Answered 23rd Feb 2011
A 10 foot fence would definately be concreted in to hold all the weight, it seems the post and fence has been done to a high standard and concreted properly and with the weight of the fence, the post has no give in the wind and obviously has snapped at top of concrete. If post has snapped at concrete level you would either have to dig out post and concrete and replace with new timber post or you can break down one side of post and concrete in a 'concrete repair spur' which should be about 400mm above concrete level and they have 2 holes to bolt post to using i.e. coach bolts or timber locks, which are available from most timber yards. The only downside with this method is you see a concrete repair spur.
Answered 11th Mar 2011
Would agree with all , you would need 2 -3 bags of post mix for a 12ft post
Answered 23rd Feb 2011
eithe the post has snapped below ground, in which case you would need to dig out existing concrete and then place new post in at about 800mm because of the height of the post. Also it would depend on the size of post you are using, i assume they are 4inch by 4 inch, which is man enough to support 10ft panels.
Answered 9th Mar 2011
Hi it could be several reasons why your fence post is wobbly there are several answers it could be the post is rotten or the ground around the concrete is very soft . Apart form replacing or pouring more concrete around the post you could buy a concrete repair spur which is a square length of reinforced concrete about 2-3ft long with two holes in, you then dig down the back of the post concrete the repair spur in and bolt this too the post. This is a great way of repairing feather edge post and rail fencing when the post are starting to rot. However it can be quite difficult to break out the concrete on the back of the post .I would always try to get the repair spur or any post a good 18 inches to 2 ft in the ground and if its 10 foot high fence 2 ft should be a minimum . If the repair spur is not long enough to go 2 foot in the ground then still dig tne hole as deep as possible but partially fill the hole with concrete place spur in hole and then fill up to ground level, do pour all concrete in one mix i.e dont allow tne first bit to dry out. Yours figjam
p.s. Don' t use post mix or any other dry mix. And it could be worth hiring a breaker also check rest of post.
Answered 20th Feb 2011
Simple response....put your hand in your pocket and hire a real fence erector who will put it right, the right way, the first time!!!! Colin above has the right attitude. Do not use postcrete or a semi dry mix.
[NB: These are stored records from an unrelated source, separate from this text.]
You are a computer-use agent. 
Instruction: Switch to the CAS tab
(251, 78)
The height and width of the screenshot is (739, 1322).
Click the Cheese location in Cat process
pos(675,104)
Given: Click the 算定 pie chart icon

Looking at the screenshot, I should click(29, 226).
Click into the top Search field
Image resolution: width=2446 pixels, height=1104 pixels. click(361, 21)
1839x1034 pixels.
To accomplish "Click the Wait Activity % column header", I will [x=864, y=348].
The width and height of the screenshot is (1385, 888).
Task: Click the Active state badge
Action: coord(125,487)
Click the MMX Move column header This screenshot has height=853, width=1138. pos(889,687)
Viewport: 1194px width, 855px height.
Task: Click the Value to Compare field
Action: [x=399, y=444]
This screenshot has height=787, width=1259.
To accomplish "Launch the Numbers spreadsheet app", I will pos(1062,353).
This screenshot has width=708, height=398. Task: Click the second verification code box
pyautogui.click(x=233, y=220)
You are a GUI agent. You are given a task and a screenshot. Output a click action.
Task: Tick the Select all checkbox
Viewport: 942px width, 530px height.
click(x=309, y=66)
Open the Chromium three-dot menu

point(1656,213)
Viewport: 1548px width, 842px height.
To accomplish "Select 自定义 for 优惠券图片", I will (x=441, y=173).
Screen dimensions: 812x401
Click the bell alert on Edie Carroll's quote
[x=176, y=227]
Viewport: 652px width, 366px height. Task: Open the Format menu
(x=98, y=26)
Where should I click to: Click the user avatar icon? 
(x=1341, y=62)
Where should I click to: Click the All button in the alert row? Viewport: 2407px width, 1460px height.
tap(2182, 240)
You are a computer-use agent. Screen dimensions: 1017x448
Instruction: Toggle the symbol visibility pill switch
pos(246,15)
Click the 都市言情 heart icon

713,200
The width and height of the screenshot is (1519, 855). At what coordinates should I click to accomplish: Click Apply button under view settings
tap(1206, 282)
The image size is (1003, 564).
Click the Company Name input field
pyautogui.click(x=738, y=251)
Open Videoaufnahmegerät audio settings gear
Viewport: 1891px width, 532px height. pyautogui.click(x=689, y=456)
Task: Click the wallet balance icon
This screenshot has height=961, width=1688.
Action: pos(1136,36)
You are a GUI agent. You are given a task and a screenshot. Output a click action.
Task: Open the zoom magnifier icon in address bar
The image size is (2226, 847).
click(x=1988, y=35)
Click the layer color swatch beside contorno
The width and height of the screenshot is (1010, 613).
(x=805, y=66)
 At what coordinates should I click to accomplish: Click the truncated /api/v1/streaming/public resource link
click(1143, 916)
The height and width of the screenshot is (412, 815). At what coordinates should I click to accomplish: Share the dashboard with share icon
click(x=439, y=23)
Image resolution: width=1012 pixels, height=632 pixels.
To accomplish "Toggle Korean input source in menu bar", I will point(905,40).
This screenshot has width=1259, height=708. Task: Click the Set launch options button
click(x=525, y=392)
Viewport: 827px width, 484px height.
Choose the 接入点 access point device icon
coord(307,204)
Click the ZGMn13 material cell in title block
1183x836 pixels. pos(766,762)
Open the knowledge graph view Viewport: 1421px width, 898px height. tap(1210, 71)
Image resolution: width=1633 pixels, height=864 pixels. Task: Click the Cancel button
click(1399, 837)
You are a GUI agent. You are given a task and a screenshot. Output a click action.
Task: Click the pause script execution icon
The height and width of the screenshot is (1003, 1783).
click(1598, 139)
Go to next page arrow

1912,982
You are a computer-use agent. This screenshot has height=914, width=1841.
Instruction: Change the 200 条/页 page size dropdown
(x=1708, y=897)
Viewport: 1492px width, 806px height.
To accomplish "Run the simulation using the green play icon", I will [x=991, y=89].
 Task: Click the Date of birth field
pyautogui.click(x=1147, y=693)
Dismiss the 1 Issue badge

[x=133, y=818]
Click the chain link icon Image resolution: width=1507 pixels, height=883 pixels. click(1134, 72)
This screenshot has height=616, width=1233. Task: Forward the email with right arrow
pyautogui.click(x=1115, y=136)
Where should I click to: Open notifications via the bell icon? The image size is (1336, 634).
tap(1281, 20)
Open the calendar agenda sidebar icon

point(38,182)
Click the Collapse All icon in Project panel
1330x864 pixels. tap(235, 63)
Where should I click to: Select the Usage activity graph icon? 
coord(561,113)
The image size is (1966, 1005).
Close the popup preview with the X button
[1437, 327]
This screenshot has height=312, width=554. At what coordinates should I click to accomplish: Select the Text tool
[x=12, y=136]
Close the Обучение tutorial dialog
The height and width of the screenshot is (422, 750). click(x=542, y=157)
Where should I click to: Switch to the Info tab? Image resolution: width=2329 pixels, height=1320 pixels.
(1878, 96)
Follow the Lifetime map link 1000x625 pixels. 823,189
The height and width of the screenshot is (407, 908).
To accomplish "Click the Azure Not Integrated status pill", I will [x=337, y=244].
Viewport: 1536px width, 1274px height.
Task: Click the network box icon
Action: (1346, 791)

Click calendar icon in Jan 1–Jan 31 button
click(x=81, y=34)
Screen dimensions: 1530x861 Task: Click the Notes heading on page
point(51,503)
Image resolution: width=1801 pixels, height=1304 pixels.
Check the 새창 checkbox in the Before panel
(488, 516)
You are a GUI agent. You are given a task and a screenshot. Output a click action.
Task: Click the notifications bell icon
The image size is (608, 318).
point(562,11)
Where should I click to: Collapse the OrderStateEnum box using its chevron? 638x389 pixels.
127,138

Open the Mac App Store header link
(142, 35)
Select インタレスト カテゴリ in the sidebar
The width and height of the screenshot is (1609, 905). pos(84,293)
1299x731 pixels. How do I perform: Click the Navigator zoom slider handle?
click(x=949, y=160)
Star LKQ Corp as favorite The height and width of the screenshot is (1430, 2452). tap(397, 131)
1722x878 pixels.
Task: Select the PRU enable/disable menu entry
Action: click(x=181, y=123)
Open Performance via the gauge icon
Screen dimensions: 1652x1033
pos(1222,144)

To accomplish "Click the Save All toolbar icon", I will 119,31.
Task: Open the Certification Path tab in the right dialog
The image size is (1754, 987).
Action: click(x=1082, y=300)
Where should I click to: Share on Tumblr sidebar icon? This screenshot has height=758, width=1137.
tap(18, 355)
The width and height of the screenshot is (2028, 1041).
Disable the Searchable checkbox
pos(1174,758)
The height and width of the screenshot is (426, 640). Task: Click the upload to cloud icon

The best method for repair is to secure the fence then dig all the way around the post right down to the bottom and concrete it using 10mm or 20mm ballast and cement on a 3 to 1 ratio. If the post is rotten or snapped then a concrete godfather and 2 coach screws should be used if a new post is out of the question. You will probably encounter concrete when digging the hole, which should be extremely difficult to break, unless its a semi dry mix, which breaks up quite easily.
So to sum up, if you have not got a "grafter", a pair of "scissors" and possibly a breaker then call in a fence erector.